Je dois reconnaitre que le la a toujours été un de mes accords préféré. Il a ce coté puissant et efficace, direct. Mais il a aussi une part mystique, chaleureuse et intimiste.

Julien Baer nous propose un album que j’ai le plaisir de vous présenter. Je ne parle pas beaucoup de musique française et j’avoue ne pas en écouter. Nous avons ici affaire à un album au retranchement de ce genre, entre la froideur de l’électro et la chaleur de la contre basse.

Cet album propose une expérience de proximité : un murmure au creux de vos oreilles… apaisant et intimiste, Julien Baer propose de prendre l’auditeur dans ses bras pour une aventure jusqu’au surréalisme.

L’album se divise en deux thématiques : une thématique ancrée dans le réel d’un 2009 déraisonné, en crise, dont les problématiques, massives et pesantes, pèsent sur le monde : L’immobilier, Prends-Le Haut, Prends le Court.
La seconde thématique est plus “atemporelle” à mis chemin entre l’expression de sentiments qui ont marqué Julien Baer et un apaisement. Car loin d’être anxiogène, l’orchestration sonore propose réellement de nous enfermer dans une bulle, couper du monde, du temps, des temps.

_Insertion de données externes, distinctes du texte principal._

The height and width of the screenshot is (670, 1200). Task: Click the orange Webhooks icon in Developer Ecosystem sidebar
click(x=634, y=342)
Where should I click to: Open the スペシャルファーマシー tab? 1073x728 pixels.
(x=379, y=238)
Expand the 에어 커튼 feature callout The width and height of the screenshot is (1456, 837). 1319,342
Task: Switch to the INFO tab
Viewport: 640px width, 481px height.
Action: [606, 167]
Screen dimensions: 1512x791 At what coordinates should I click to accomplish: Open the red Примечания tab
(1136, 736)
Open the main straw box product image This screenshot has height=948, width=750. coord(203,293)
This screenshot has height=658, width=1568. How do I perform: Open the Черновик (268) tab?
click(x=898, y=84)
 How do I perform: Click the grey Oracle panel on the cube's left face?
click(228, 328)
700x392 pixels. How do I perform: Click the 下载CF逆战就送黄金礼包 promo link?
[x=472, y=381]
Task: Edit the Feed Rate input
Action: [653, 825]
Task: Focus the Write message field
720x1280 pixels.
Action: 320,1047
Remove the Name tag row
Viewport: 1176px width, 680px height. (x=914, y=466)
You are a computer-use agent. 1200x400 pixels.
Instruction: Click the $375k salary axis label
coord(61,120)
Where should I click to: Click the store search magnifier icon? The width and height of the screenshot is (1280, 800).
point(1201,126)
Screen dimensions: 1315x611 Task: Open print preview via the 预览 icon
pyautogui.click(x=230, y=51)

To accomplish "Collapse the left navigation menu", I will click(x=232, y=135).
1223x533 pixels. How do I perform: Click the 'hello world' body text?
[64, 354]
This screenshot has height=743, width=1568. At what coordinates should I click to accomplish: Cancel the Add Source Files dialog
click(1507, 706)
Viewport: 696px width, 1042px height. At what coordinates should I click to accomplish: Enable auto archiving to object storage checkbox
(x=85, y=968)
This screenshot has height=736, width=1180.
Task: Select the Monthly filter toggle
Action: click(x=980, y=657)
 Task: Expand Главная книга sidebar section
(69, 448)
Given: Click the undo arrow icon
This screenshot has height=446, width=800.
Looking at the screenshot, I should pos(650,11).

Quand j’écoute cet album j’ai l’image d’un joaillier, qui enfile perle par perle, sur son établi mal éclairé, la pièce plongé dans le noir… Il cherche quelle perle va suivre la précédente avec son regard expérimenté. Il ne s’agit pas la de faire du compliqué mais bien du simple mais beau entre le sucré et l’acidulé.

L’album se suffit pourtant à lui même pour les auditeurs en quêtes de belles mélodies teintées de calme et de douceur.

Il s’agit du 4ème album de Julien Baer. Il faut avouer qu’on ressent la subtilité et la précision de l’artiste, dont la première aventure date déjà d’il y a plus de 12 ans. L’album est réalisé par Jean Lamoot (Allain Bashung, Salif Keita, Noir désir…) et produit par Universal. Disponible depuis le 16 février, si vous aimez la chanson française, les projets débordant de pépites, n’hésitez pas à vous procurer cet opus.